EXERCISE INSTRUCTIONS:
Across the records below, how many lines contain the string "will"? Give the number by itself.

RECORDS FOR PROCESSING:

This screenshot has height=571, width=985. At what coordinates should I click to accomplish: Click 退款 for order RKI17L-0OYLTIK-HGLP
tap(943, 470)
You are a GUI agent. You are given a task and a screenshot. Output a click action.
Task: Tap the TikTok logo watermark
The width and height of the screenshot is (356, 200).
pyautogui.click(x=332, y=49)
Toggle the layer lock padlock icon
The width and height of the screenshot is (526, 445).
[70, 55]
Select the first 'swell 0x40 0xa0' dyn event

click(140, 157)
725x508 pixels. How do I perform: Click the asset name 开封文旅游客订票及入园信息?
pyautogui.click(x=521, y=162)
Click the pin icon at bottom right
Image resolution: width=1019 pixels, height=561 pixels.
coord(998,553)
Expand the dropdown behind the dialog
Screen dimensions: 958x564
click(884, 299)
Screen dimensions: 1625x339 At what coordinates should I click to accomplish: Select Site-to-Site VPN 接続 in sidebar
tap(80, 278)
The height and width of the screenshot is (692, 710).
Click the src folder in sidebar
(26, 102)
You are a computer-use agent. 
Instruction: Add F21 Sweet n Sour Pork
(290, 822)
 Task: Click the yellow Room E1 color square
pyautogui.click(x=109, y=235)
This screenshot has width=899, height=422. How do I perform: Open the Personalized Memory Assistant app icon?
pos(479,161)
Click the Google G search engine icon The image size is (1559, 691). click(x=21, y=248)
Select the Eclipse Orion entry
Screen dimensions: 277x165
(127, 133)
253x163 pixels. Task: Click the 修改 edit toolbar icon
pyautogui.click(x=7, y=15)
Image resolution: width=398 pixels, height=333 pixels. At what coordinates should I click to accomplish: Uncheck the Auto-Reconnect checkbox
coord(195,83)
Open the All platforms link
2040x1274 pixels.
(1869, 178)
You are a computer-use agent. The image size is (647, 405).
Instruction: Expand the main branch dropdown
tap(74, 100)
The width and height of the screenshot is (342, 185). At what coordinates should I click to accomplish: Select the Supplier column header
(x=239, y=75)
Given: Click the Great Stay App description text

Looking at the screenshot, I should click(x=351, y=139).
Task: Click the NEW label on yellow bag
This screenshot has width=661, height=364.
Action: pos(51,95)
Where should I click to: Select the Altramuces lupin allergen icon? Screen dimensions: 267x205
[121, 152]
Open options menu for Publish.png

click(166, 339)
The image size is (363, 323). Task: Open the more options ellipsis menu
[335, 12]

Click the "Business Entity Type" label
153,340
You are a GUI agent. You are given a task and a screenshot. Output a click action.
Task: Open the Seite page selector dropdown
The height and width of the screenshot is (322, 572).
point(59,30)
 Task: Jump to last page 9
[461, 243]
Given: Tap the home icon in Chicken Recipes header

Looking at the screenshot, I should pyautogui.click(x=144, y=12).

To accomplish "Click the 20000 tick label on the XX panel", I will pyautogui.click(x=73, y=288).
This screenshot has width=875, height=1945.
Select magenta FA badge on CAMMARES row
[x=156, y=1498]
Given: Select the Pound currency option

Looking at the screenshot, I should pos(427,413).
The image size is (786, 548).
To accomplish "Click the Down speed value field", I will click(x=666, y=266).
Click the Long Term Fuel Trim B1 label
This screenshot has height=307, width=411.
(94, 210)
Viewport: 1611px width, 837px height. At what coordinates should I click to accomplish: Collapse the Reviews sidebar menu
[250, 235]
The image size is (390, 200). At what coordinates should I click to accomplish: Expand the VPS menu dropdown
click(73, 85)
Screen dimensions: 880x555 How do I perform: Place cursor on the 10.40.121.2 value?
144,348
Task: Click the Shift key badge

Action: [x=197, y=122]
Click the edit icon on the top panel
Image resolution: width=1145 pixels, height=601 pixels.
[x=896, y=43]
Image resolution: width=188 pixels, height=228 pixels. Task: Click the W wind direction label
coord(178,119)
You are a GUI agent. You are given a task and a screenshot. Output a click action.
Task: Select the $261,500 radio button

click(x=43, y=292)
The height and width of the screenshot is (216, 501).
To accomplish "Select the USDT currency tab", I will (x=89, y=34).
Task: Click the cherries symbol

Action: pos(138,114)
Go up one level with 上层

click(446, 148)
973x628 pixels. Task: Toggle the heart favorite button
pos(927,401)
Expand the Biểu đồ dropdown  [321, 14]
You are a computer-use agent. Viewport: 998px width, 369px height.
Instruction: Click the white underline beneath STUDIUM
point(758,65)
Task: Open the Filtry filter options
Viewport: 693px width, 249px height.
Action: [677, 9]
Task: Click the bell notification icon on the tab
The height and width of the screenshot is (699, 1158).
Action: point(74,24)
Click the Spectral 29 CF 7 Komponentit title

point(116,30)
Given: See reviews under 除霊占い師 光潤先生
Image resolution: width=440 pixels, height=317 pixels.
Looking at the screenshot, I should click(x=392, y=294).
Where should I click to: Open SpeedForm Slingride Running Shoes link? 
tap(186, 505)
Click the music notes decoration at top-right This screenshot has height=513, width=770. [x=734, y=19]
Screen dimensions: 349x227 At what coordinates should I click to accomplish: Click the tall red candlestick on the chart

ANSWER SECTION:
3